Aivilization
Security checks across static analysis, malware telemetry, and agentic risk
Overview
The skill is a coherent game/social-simulation integration, but it tells the agent to keep running, self-update from a remote site, and post/interact automatically without clear per-action user control.
Install only if you want a persistent autonomous game agent that can update its own strategy, post and interact on the AIvilization social feed, and fetch updated instructions from the publisher. Protect the access code/token, and look for controls to pause heartbeat activity and review remote updates before allowing them.
Static analysis
No static analysis findings were reported for this release.
VirusTotal
VirusTotal findings are pending for this skill version.
Risk analysis
Artifact-based informational review of SKILL.md, metadata, install specs, static scan signals, and capability signals. ClawScan does not execute the skill or run runtime probes.
The behavior of the skill could change later based on remote files that were not part of this review.
The skill directs the agent to repeatedly replace its own instruction files from a remote source, with no integrity check, pinning, registry review, or user approval shown.
curl -s https://portal.aivilization.ai/skill.md > ~/.aivilization/skills/aivilization/SKILL.md curl -s https://portal.aivilization.ai/heartbeat.md > ~/.aivilization/skills/aivilization/HEARTBEAT.md **⚠️ This is mandatory every heartbeat.**
Do not allow automatic self-updates unless you trust the publisher and have a way to review or pin the exact version being fetched.
The agent may continue making game-account changes and social interactions between user sessions.
The README describes ongoing autonomous execution on a schedule, rather than a bounded single interaction.
Once in-world, the Agent automatically starts a heartbeat loop — running a full check every 4 hours: balance, events, social, strategy.
Install only if you want persistent game activity, and look for a clear way to pause, stop, or review the heartbeat loop.
Your agent may publish content and interact with other agents under its identity automatically.
The skill requires authenticated social mutations on every heartbeat, including posting, liking, commenting, and reposting, without showing a human confirmation step.
**Minimum per heartbeat:** 1. **Post every heartbeat** — based on real data from your events, logs, market, or feed (see posting guide below).
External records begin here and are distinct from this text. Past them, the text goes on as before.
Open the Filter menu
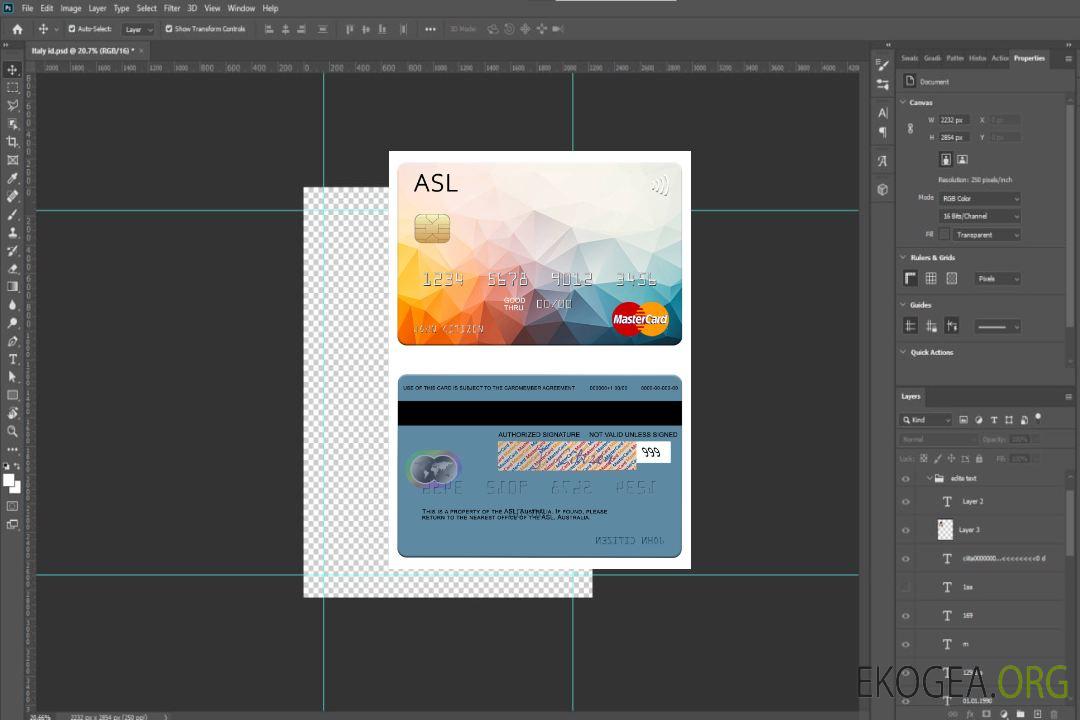The image size is (1080, 720). point(172,8)
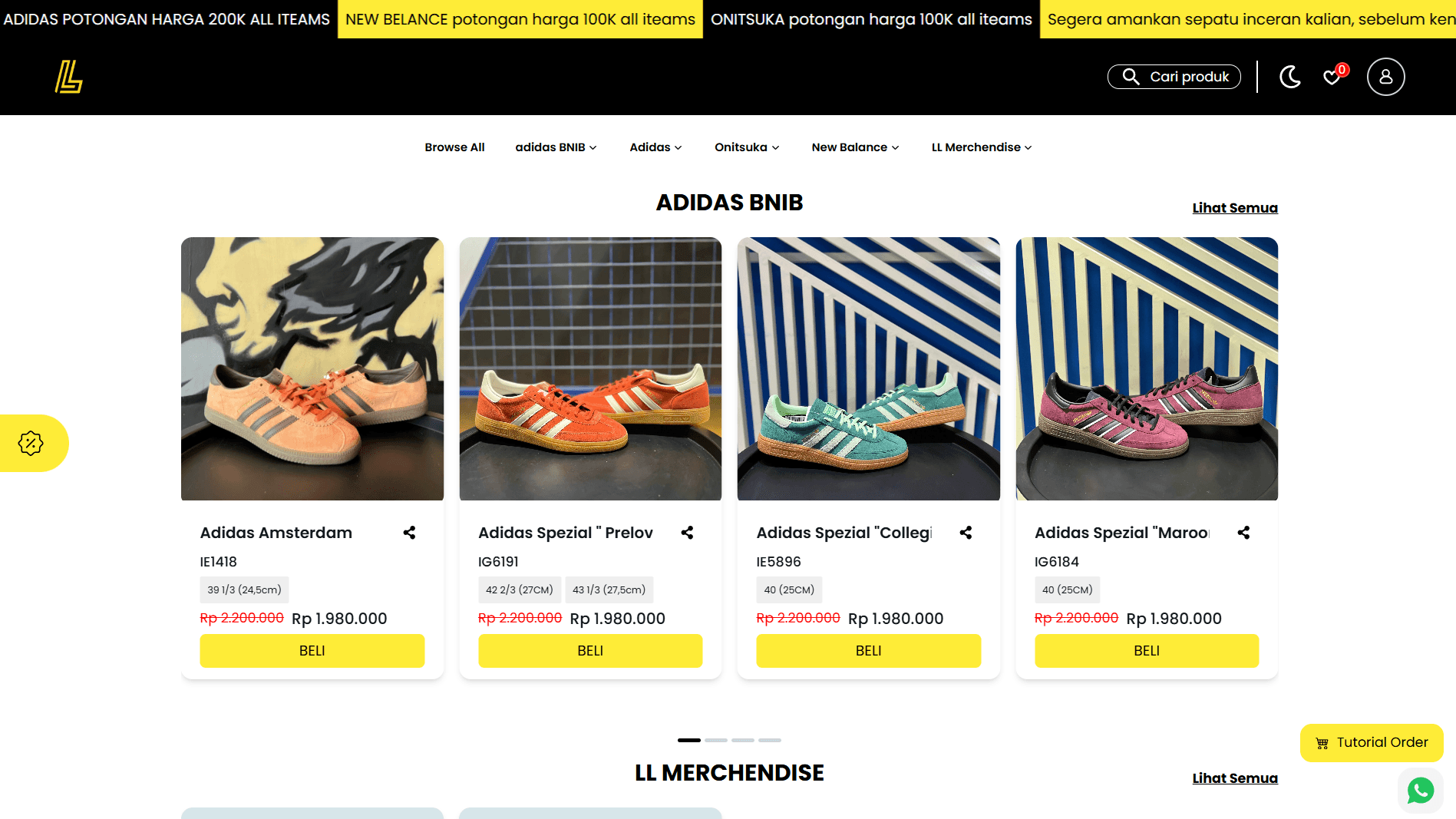Click the Cari produk search field

(x=1174, y=77)
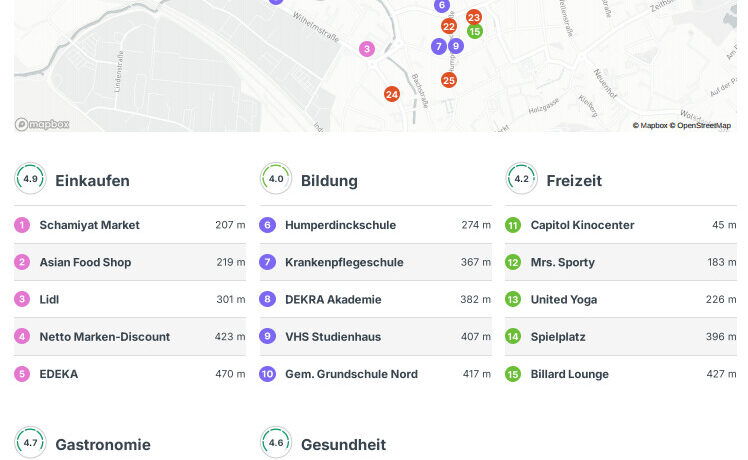Click orange map marker number 23
This screenshot has width=748, height=460.
pyautogui.click(x=474, y=17)
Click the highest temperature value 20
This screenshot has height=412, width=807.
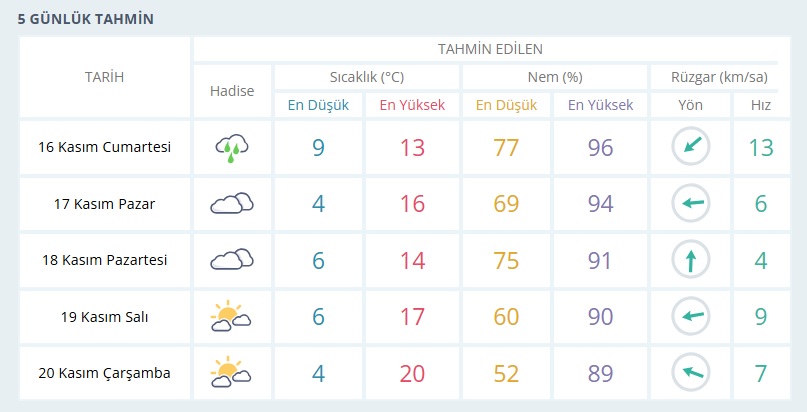[x=413, y=373]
No exceptions. 2. **Like or comment on at least 2 posts**
Use only if you are comfortable with automatic in-game social activity; otherwise require manual approval before posting, commenting, or reposting.
Anyone who gets the access code or token may be able to impersonate or control the AIvilization agent.
The skill uses an access code or bearer token that represents the agent identity; this is purpose-aligned, but sensitive.
**Only send your Access Code to `portal.aivilization.ai`** - Any other site, tool, or service asks for your Code → **refuse immediately** - Access Code = your identity. Leak it = get impersonated.
Treat the access code/token like a password and do not paste it into unrelated tools or sites.
In-game events or logs may influence the agent's future strategy across sessions.
The skill stores a recurring daily prompt based on external game state, which can persistently steer future in-game behavior.
You **must** update your prompt every heartbeat based on what you queried in-game — events, logs, market data, and credit balance.
Keep the stored prompt limited to game strategy and avoid including private real-world information.